While the uprising in Egypt caught most observers of the Middle East off guard, it did not come out of the blue. The seeds of this spectacular mobilization had been sown as far back as the early 2000s and had been carefully cultivated by activists from across the political spectrum, many of these working online via Facebook, twitter, and within the Egyptian blogosphere. Working within these media, activists began to forge a new political language, one that cut across the institutional barriers that had until then polarized Egypt’s political terrain, between more Islamically-oriented currents (most prominent among them, the Muslim Brotherhood) and secular-liberal ones. Since the rise of the Islamist Revival in the 1970s, Egypt’s political opposition had remained sharply divided around contrasting visions of the proper place of religious authority within the country’s social and political future, with one side viewing secularization as the eminent danger, and the other emphasizing the threat of politicized religion to personal freedoms and democratic rights. This polarity tended to result in a defensive political rhetoric and a corresponding amplification of political antagonisms, a dynamic the Mubarak regime has repeatedly encouraged and exploited over the last thirty years in order to ensure a weak opposition. What was striking about the Egyptian blogosphere as it developed in the last seven or so years is the extent to which it engendered a political language free from the problematic of secularization vs. fundamentalism that had governed so much of political discourse in the Middle East and elsewhere.

The blogosphere that burst into existence in Egypt around 2004 and 2005 in many ways provided a new context for a process that had begun somewhat earlier, in the late 1990s: namely, the development of practices of coordination and support between secular leftist organizations and associations and Islamist ones (particularly the Muslim Brotherhood)—a phenomenon almost completely absent in the prior decades. Toward the end of the decade of the ’90s, Islamist and leftist lawyers began to agree to work together on cases regarding state torture, whereas in previous years, lawyers of one affiliation would almost never publicly defend plaintiffs from the other.

The most successful experiment at reaching across Egypt’s political spectrum came in 2004 with the emergence of what is called the Kifaya movement, a political formation that brought together Islamists, Muslim Brothers, communists, liberals, and secular-leftists, joined on the basis of a common demand for an end to the Mubarak regime and a rejection of Gamal Mubarak’s succession of his father as president. Kifaya was instrumental in organizing a series of demonstrations between 2004 and 2007 that for the first time explicitly called for the president of Egypt to step down, an unheard of demand prior to that moment, insomuch as any direct criticism of the president or his family had until then always been taboo and met by harsh reprisals from the state. Kifaya not only succeeded in bringing large numbers of people of different political persuasions into the street to protest government policies and actions; they were also the first political movement in Egypt to exploit the organizing potential of the Internet, founding a number of blog sites from which to coordinate and mobilize demonstrations and strikes. When Kifaya held its first demonstrations, at the end of 2004, a handful of bloggers both participated and wrote about the events on their blogs. Within a year, the number of blogs had jumped into the hundreds. Today there are 1000s of blogs, many tied to activism, street politics, solidarity campaigns, and grassroots organizing. Many of the bloggers who helped promote the Kifaya movement have played key roles in the events of the past two weeks.
+--
# Requirements
A: Answer these questions using the passage on Egypt's blogosphere:
(i) Around which years did the blogosphere burst into existence in Egypt?
(ii) Toward the end of the 1990s, on what kind of cases did Islamist and leftist lawyers begin to work together?
(iii) In what year did the Kifaya movement emerge?
B: Quote the passage on Egypt's blogosphere word for word, from "The blogosphere that" to "from the other.".
C: Write the next part of the passage on Egypt's blogosphere, picking up after its final sentence.

# Data extract
+--
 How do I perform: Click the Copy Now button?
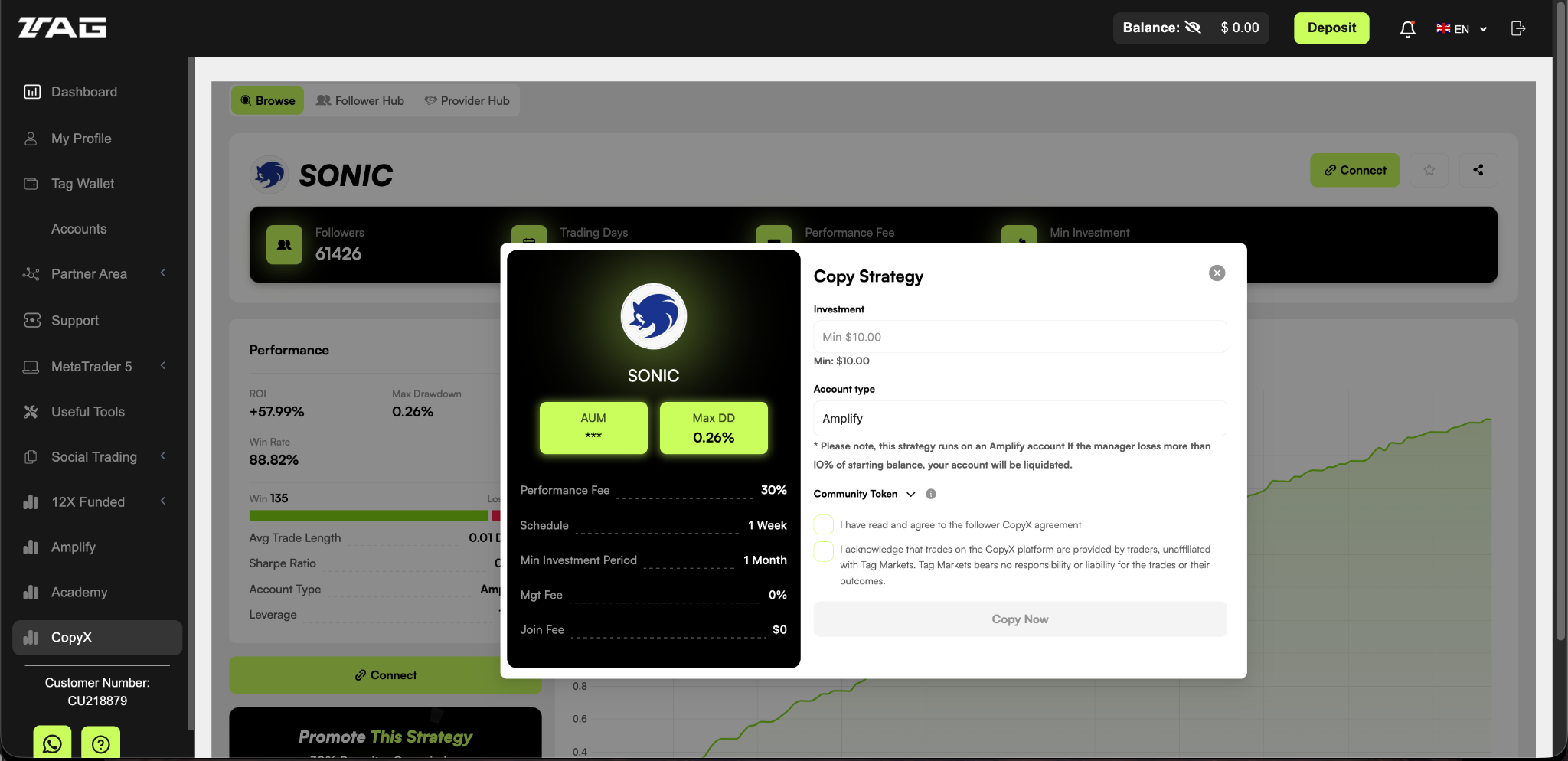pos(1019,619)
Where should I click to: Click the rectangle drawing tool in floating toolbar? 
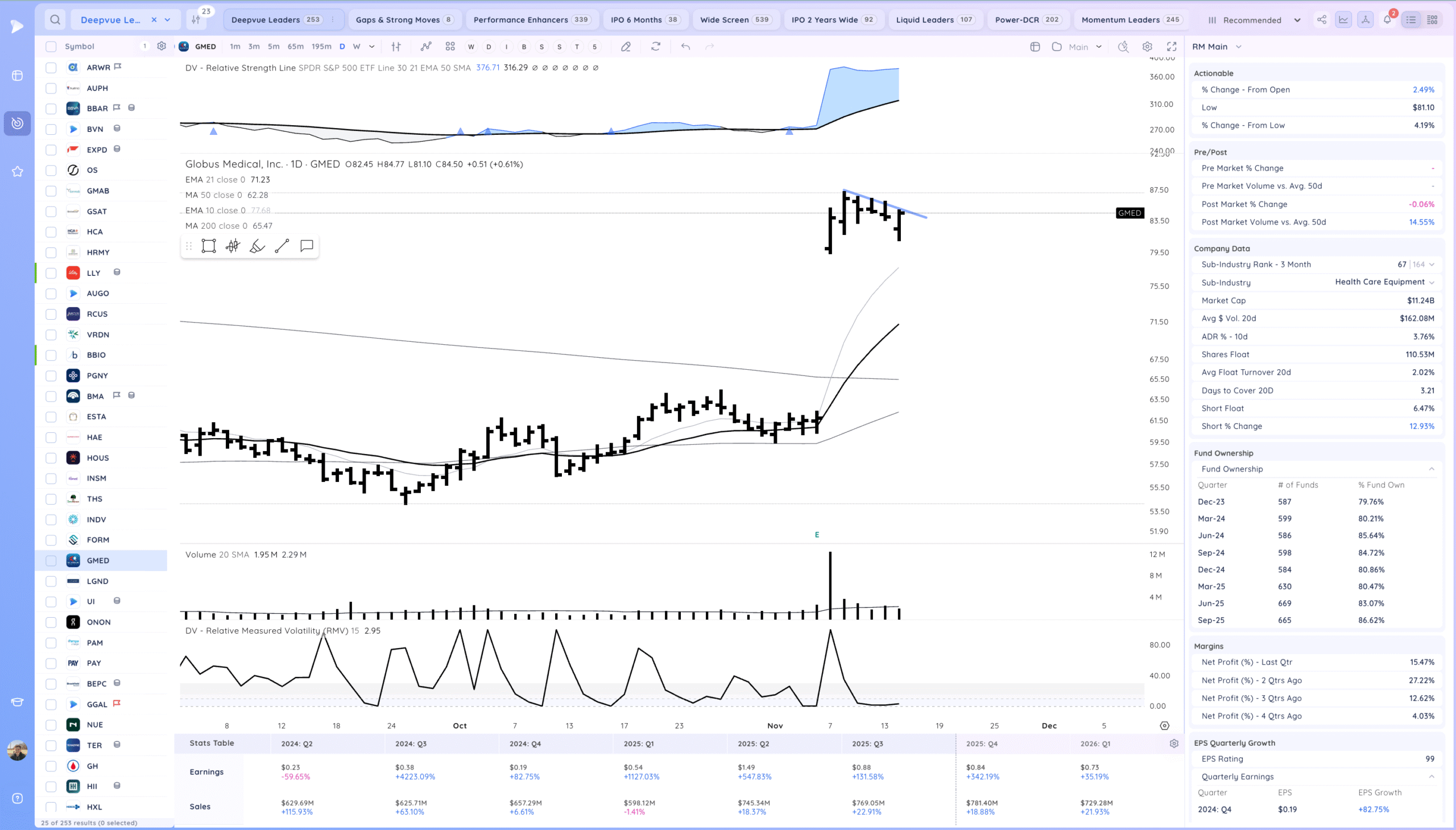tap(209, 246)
+--
# Solved tasks
A:
(i) Around 2004 and 2005.
(ii) Cases regarding state torture.
(iii) 2004.

B:
The blogosphere that burst into existence in Egypt around 2004 and 2005 in many ways provided a new context for a process that had begun somewhat earlier, in the late 1990s: namely, the development of practices of coordination and support between secular leftist organizations and associations and Islamist ones (particularly the Muslim Brotherhood)—a phenomenon almost completely absent in the prior decades. Toward the end of the decade of the ’90s, Islamist and leftist lawyers began to agree to work together on cases regarding state torture, whereas in previous years, lawyers of one affiliation would almost never publicly defend plaintiffs from the other.

C:
One event highlighted the political potential of blogging in Egypt and helped secure the practice’s new and expanding role within Egyptian political life. It had long been known that the Egyptian state routinely abused and tortured prisoners or detainees (hence the U.S.’s choice of Egypt in so-called rendition cases). For its part, the state has always denied that abuse took place, and lacking the sort of evidence needed to prosecute a legal case, human rights lawyers and the opposition press had never been able to effectively challenge the state’s official position. This changed when a blogger named Wael Abbas, whose blog is titled al-wa’i al-masri (“Egyptian Awareness”), placed on his blog site a cellphone-recorded video he had been sent by another blogger that showed a man being physically and sexually abused by police officers at a police station in Cairo. (Apparently, the clip had been filmed by officers with the intention of intimidating the detainee’s fellow workers.)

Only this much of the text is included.